Background: Prematurity is strongly associated with poor respiratory function in the neonate. Rescue therapies include treatment with glucocorticoids due to their anti-inflammatory and maturational effects on the developing lung. However, glucocorticoid treatment in the infant can increase the risk of long-term cardiovascular complications including hypertension, cardiac, and endothelial dysfunction. Accumulating evidence implicates a molecular link between glucocorticoid excess and depletion of nitric oxide (NO) bioavailability as a mechanism underlying the detrimental effects of postnatal steroids on the heart and circulation. Therefore, combined glucocorticoid and statin therapy, by increasing NO bioavailability, may protect the developing cardiovascular system while maintaining beneficial effects on the lung.
Methods: We investigated combined glucocorticoid and statin therapy using an established rodent model of prematurity and combined experiments of cardiovascular function in vivo, with those in isolated organs as well as measurements at the cellular and molecular levels.

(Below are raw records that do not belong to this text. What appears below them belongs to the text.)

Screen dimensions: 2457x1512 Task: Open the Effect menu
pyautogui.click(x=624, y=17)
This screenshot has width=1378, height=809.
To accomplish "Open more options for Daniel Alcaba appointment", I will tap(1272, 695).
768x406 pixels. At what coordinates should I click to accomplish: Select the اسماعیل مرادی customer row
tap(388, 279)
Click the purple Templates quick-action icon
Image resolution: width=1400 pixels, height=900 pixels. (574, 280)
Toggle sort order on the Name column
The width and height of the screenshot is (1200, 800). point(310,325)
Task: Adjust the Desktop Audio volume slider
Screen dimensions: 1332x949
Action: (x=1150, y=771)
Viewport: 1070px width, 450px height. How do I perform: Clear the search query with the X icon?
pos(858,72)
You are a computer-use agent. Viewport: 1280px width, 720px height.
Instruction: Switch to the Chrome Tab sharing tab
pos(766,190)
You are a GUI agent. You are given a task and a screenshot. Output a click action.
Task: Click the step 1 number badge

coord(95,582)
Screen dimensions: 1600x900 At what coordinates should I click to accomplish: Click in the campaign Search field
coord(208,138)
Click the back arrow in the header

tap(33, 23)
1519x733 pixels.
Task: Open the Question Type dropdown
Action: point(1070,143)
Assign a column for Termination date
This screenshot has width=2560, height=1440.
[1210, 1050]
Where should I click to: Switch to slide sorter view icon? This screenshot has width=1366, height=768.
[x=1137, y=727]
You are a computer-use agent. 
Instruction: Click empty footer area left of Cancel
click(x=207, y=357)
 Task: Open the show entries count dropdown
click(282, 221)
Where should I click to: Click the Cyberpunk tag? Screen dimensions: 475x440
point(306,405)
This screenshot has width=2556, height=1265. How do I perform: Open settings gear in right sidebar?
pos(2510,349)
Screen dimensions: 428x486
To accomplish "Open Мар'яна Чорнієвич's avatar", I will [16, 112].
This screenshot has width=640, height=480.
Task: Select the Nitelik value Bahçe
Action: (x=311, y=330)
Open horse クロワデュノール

Results: We show that neonatal glucocorticoid treatment increases the risk of later cardiovascular dysfunction in the offspring. Underlying mechanisms include decreased circulating NO bioavailability, sympathetic hyper-reactivity, and NO-dependent endothelial dysfunction. Combined neonatal glucocorticoid and statin therapy protects the developing cardiovascular system by normalizing NO and sympathetic signaling, without affecting pulmonary maturational or anti-inflammatory effects of glucocorticoids.
Conclusions: Therefore, combined glucocorticoid and statin therapy may be safer than glucocorticoids alone for the treatment of preterm birth.
Keywords: cardiovascular diseases; glucocorticoids; hypertension; infant; newborn; premature birth.